Ou à Neuilly, mais c’est pareil…
Il parle français maintenant, sans accent, mais vu qu’il est né dans l’Hexagone, son mérite a moins d’éclat que lorsqu’il arrivait de Lodz ou d’Odessa…
Putain ça craint Michèle ! Dis-moi Michèle, on va s’entendre, tous, à Feuj City ? Parce que nous, les Séfarades, on vous ressemble pas trop. J’suis pas sûre qu’on soit mieux hein. C’est juste qu’on n’est pas vraiment pareils
Chez Nous, d’abord, t’as toujours du bruit. On ne discute pas : on crie. Ah Non Non On n’est pas fâchés : c’est juste qu’on parle fort. Qu’on se coupe tous la parole.
Dans la vie de tous les jours, y a du bruit, Michèle. Y a même Le Bruit des Bijoux : T’en as, Toi, Michèle, une Semaine de bracelets en or dis-moi ?
Et L’accent ! L’accent, Michèle !
Tu les connais, Toi, Ces mariages qui sept jours durent, chargés d’opulentes corbeilles tintinnabulantes.
La darbouka La mandoline L’harmonica : Ah nous, on nous a pas élevés aux concertos et autres symphonies Michèle
Et puis Cette obsession de la nourriture : mange mon fils. Les œufs battus. Battus. Battus. Pleins de sucre. Tu connais pas non plus ?
Oy Oy Oy Toute cette bouffe ! Alors toi aussi La station préférée de ta mère c’est Monge ? Monge mon fils !

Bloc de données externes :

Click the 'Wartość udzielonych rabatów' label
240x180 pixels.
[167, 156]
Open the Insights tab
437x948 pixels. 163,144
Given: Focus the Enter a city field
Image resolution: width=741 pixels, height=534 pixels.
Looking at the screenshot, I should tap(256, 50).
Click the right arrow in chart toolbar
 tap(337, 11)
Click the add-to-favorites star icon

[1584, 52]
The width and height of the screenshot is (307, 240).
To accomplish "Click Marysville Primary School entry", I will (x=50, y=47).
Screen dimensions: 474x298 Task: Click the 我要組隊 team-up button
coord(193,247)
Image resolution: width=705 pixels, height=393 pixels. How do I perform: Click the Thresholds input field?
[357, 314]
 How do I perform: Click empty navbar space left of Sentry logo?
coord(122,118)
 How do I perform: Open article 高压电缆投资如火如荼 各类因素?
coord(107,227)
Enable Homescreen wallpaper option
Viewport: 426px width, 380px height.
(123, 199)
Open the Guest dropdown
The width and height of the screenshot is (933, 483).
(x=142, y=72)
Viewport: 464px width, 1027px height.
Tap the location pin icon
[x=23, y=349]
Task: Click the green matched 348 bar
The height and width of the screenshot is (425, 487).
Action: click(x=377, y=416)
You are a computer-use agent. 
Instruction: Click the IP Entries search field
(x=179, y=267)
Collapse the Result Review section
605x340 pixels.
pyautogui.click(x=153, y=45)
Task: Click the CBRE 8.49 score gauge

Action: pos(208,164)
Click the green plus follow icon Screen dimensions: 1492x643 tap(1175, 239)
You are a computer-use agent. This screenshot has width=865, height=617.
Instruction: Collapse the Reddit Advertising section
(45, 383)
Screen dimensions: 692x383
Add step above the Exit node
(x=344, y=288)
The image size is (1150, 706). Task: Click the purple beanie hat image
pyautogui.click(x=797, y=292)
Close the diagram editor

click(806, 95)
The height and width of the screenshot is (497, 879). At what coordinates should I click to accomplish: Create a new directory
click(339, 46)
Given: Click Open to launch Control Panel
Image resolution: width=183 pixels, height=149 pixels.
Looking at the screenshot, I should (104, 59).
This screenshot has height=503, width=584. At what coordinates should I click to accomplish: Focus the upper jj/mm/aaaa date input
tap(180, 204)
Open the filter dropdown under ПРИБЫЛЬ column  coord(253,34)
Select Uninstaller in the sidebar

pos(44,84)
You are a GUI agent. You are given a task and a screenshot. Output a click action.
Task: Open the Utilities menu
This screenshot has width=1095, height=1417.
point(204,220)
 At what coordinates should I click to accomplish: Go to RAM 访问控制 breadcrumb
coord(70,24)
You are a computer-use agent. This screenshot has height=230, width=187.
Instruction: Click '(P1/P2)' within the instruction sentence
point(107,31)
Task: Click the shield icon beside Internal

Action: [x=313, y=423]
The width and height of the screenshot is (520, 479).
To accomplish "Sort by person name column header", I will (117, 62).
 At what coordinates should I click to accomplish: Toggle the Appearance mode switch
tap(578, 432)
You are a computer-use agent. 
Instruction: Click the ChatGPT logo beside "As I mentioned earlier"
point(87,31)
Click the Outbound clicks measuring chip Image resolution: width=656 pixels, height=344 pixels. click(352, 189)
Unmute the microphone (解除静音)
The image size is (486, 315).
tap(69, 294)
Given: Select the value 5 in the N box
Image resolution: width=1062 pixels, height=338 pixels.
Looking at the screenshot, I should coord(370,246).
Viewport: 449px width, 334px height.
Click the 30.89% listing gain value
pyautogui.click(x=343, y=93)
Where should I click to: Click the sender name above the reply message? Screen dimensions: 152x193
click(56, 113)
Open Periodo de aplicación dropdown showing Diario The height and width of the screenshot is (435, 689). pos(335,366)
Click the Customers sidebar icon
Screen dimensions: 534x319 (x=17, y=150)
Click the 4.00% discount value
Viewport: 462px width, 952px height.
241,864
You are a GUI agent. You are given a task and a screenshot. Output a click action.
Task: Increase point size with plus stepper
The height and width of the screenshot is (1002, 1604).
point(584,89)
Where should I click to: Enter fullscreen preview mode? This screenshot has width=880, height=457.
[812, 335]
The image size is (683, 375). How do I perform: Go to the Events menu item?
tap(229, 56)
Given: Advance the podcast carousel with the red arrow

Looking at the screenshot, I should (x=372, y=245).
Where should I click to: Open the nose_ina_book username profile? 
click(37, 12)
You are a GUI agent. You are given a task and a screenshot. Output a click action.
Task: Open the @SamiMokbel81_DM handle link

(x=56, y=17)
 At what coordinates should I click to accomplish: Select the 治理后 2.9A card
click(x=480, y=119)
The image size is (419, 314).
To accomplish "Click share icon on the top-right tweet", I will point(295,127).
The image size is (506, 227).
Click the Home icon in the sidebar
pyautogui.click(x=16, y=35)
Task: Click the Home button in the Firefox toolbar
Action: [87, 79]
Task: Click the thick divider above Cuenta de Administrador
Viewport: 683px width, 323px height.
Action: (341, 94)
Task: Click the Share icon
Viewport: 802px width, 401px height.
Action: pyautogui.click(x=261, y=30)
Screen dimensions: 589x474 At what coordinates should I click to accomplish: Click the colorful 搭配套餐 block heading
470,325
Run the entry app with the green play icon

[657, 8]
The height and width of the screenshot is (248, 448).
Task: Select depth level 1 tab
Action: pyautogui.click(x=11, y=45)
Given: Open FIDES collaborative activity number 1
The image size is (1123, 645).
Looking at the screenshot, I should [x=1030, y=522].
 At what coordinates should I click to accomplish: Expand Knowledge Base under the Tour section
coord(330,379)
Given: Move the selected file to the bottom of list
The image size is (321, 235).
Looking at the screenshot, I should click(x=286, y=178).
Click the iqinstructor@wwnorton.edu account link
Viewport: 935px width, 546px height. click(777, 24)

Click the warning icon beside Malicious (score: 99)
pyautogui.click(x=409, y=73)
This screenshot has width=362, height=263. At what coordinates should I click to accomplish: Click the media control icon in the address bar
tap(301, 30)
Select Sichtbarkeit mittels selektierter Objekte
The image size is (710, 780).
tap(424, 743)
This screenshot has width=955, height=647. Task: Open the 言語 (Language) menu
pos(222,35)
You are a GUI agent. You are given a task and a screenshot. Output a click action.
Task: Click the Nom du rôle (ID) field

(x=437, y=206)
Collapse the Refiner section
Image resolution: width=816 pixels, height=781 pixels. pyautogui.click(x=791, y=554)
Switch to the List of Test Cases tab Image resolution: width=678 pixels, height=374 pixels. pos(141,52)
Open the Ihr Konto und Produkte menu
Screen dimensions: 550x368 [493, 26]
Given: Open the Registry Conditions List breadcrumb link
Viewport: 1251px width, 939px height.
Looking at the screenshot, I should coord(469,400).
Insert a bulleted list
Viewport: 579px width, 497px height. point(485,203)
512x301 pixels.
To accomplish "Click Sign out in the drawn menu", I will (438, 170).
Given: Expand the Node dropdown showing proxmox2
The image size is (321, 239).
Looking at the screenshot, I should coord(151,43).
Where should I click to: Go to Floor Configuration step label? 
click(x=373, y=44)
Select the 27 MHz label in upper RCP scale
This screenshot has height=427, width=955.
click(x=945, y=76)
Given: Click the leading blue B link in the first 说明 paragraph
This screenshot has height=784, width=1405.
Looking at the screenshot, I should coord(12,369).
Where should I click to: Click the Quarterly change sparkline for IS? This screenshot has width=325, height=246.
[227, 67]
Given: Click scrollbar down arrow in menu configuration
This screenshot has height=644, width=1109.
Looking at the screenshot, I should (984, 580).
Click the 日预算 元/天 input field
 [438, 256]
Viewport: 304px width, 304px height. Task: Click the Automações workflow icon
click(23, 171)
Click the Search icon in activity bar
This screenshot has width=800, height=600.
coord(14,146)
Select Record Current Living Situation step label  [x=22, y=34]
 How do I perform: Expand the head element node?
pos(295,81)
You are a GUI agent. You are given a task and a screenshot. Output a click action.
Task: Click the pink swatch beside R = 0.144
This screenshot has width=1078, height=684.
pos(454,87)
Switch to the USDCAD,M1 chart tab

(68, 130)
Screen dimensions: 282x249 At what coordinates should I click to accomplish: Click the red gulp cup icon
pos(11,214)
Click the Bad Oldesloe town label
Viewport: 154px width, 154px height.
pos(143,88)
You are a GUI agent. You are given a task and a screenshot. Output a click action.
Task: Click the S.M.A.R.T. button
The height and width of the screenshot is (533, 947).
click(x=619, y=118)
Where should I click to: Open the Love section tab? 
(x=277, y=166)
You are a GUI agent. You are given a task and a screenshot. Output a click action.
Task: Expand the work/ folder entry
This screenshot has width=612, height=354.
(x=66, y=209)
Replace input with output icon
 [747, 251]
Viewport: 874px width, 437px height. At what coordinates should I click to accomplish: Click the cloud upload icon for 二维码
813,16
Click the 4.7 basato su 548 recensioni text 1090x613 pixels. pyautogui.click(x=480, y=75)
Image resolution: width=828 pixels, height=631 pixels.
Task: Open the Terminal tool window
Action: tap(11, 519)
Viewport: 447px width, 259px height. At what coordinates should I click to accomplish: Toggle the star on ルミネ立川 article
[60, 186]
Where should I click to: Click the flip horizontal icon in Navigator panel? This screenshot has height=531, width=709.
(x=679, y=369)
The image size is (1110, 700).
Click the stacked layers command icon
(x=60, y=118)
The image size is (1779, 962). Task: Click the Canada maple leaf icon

Hey Michèle chez les Séfs y a des tribus: des tata pigeon et autres tata Bahla tata Kouka On leur rend visite le samedi.
Ben nous aussi on avait Tata Rivka et Tata Ruth !
Michèle Ma belle, Et les mecs chez Toi, ils sont comme chez nous ? Ces baratineurs impérissables tchatcheurs. Peureux. Courageux. Fieffés menteurs ?
Tu parles de quoi, là, Sarah ? Chez nous c’est les femmes qui l’occupent, le devant de la scène. Les mecs, ils sont les grands muets du couple : le matriarcat règne en maître dans la mythologie ashkénaze.
Chez nous, si t’es une femme, t’es d’abord une mère ! Tu sais, celles qui t’aiment Qui t’étouffent
Chez nous, les mères juives, bourrées d’ambition pour leurs enfants, sont Prêtes à tout pour les propulser en haut du firmament, les mains pleines de strudel et de pastrami.
Et Vous, vous l’avez, les Ashké, la peur de la maladie ? Tiens, même la grippe ! La maison est à l’arrêt. La Tunisie devrais-je dire. L’Univers. Visages figés. Ce silence lourd. La vie s’est arrêtée. Hey ! Personne n’est mort encore ! Mais les peurs séfarades, elles dépassent les autres. Certains mots sont tabous. Chez nous, les gens sont pas malades, ils sont fatigués.
Et contre ça, vous l’avez pas, le fil rouge ? Et le Pou Pou Pou ?
On n’a pas ! On a juste la Main de Fatma. Celle qui écarte le mauvais œil. Si le voisin te dit combien il est beau ton enfant, Toi tu dis en pensée Poisson Poisson Poisson ou mieux encore Ni vu Ni connu, tu fais le Cinq Cinq Cinq.
S I L E N C E
Est-ce qu’on est pareilles, Toi et Moi ? Regarde Amir et puis Elie ?
Eh Attends, Sarah. Les Ashkés c’est pas que Des tourmentés Des blessés Des balafrés Des déglingués de la tête C’est aussi des vraies personnes qui comptent leurs neurones tous les matins et remercient Dieu Et sa femme de les avoir si largement pourvus.
Les Neu Quoi ?
Les Neu-ro-nes Sarah ! Ceux qui permettent d’assurer la Parnassa. Le 4 / 4 Et les vacances à Deauville !
Ah ? L’oseille ? Ben tu vois bien qu’on est pareilles ! On passera tous nos vacances ensemble. A FeujCity of course.